- It primarily compares against relatively weak, naive algorithms like LRU because (inexplicably) that is what many open source systems use. All of the high-performance closed source systems I've seen use better algorithms that are not represented here. Maybe an availability bias? Also, some great algorithms don't even have names AFAIK, just implementations, which doesn't lend them to easy reference.
- CPU cache efficiency of algorithm implementations is often highly relevant to real-world performance of cache replacement algorithms. This is frequently overlooked in the academic literature, which focuses on hit rate under various workloads. Many algorithms that produce good hit rates have poor throughput in practice due to CPU cache behavior; quite a bit of R&D at database companies focuses on minimizing CPU cache thrashing from these algorithms. A slight reduction in hit rate that substantially reduces CPU cache thrashing can be a big win. Cache throughput often comes from surprising places.
- Schedule-based replacement mechanics are ignored. Given some large number of concurrent in-flight operations against the cache, you can adaptively reschedule the order of operations to approximate Bélády's optimal algorithm. For many workloads you can get a step function improvement in cache throughput from this, and it applies to the aforementioned CPU cache efficiency as well. Design of schedule-optimized cache replacement algorithms is not trivial; the obvious way is NP-Hard, so the challenge is in finding efficient approximations.

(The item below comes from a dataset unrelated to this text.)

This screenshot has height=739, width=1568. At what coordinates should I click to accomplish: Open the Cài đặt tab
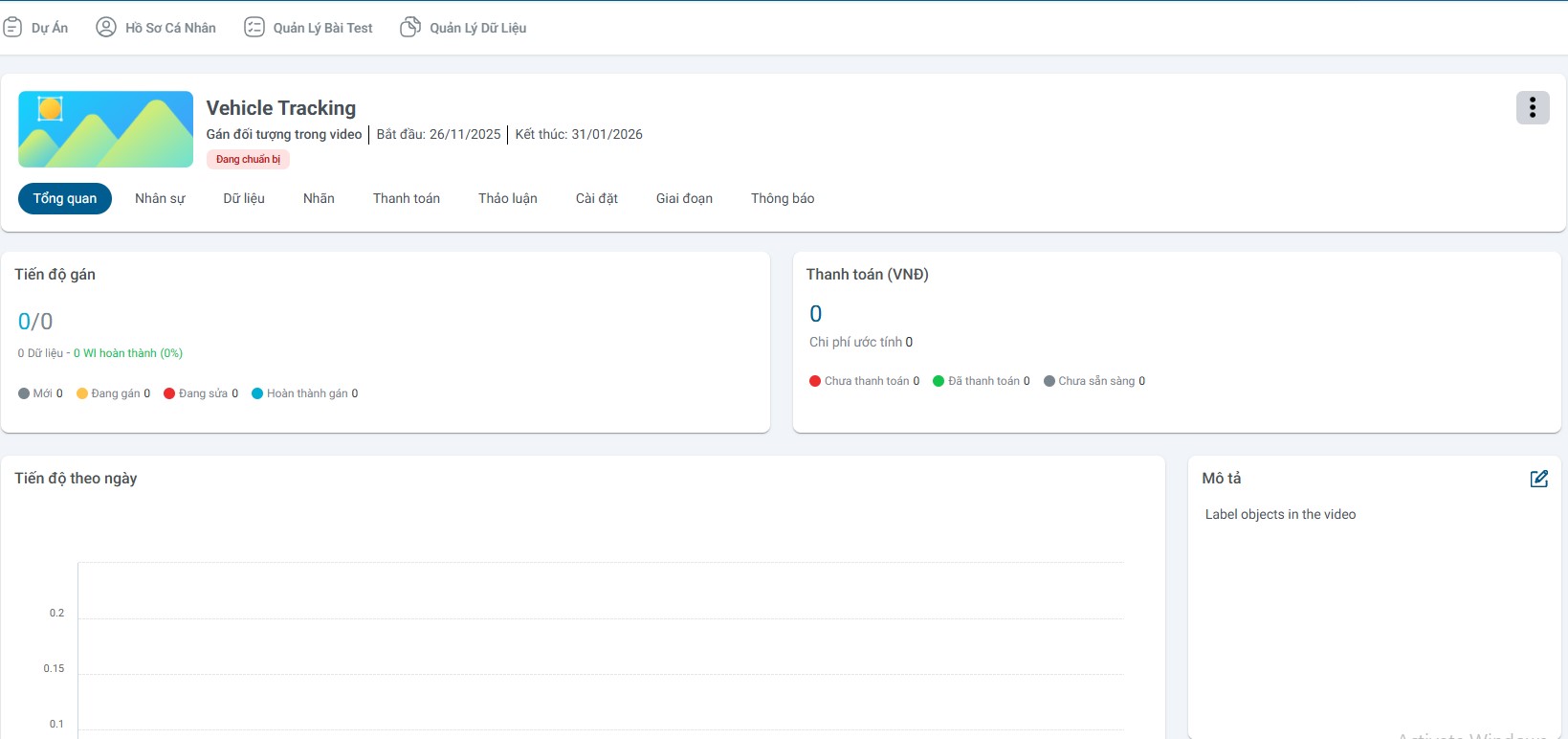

Generally though, I like the formulation of LHD. It would be interesting to see how it sits in the broader scope of real-world cache replacement algorithm implementations. This is one of those areas in database computer science where the closed source design theory is richer than what makes it into the academic literature, so it is more difficult to figure out what the state-of-the-art even looks like.

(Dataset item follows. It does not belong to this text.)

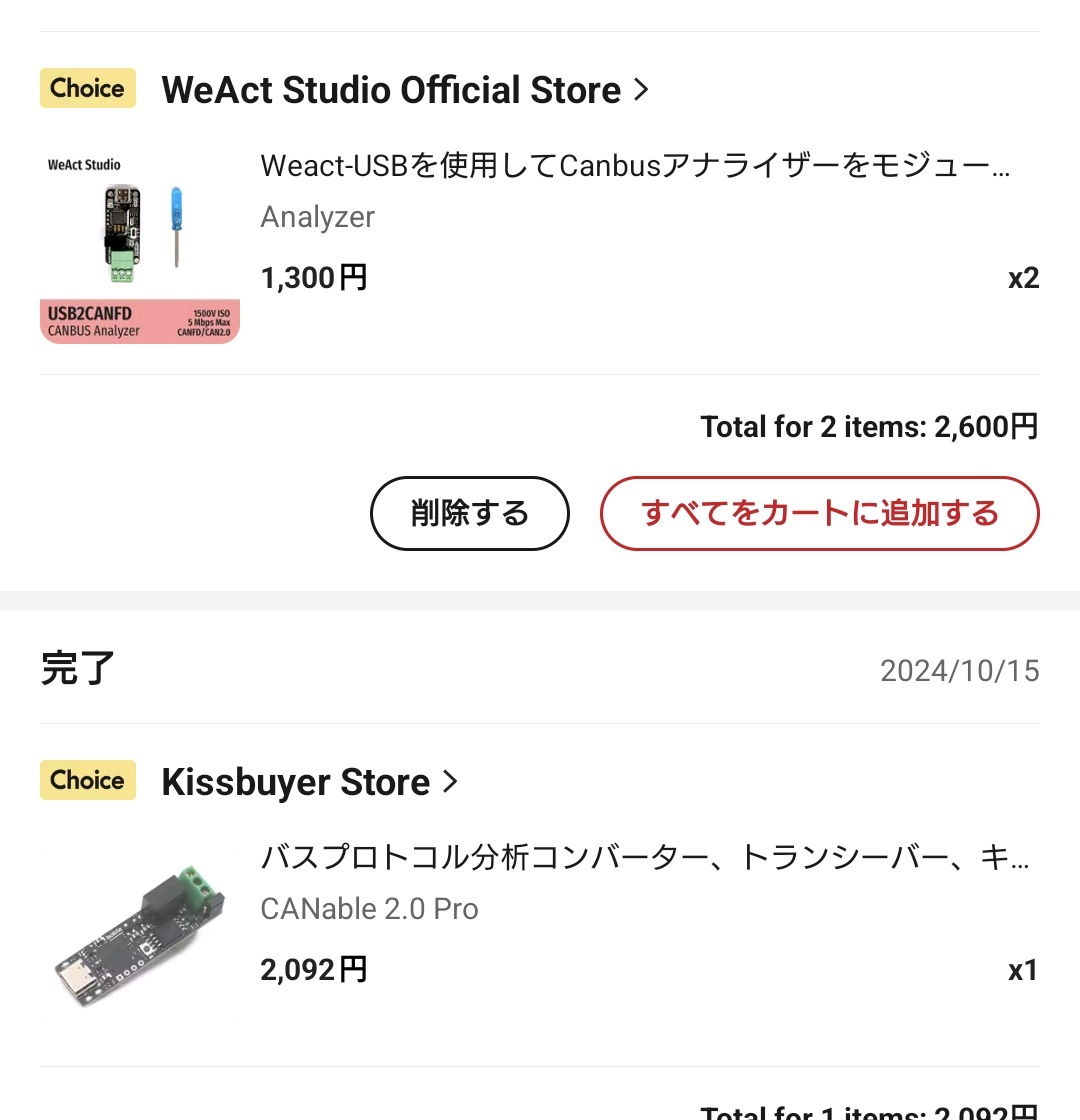Select the Analyzer variant text
This screenshot has height=1120, width=1080.
click(x=317, y=216)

I wonder if Jeff Dean (and google) have tried a neural network version of this. The core idea here seems similar to “learned index structures”
Although kudos to the authors, i really like the intuition of this approach!
Which is essentially the same observation this policy is based on, but with gradations instead of a binary decision.
Still need to give a more thorough read, but spotting other errors, ie; FB memc (according to their paper) balances pages by tail age, not hit rate.
Seems interesting though.
The eviction is doing random sampling of N entry and is straight forward. But how does it compute the hit density online per entry.
Edit: perhaps in a file system, the higher-level information could still be provided?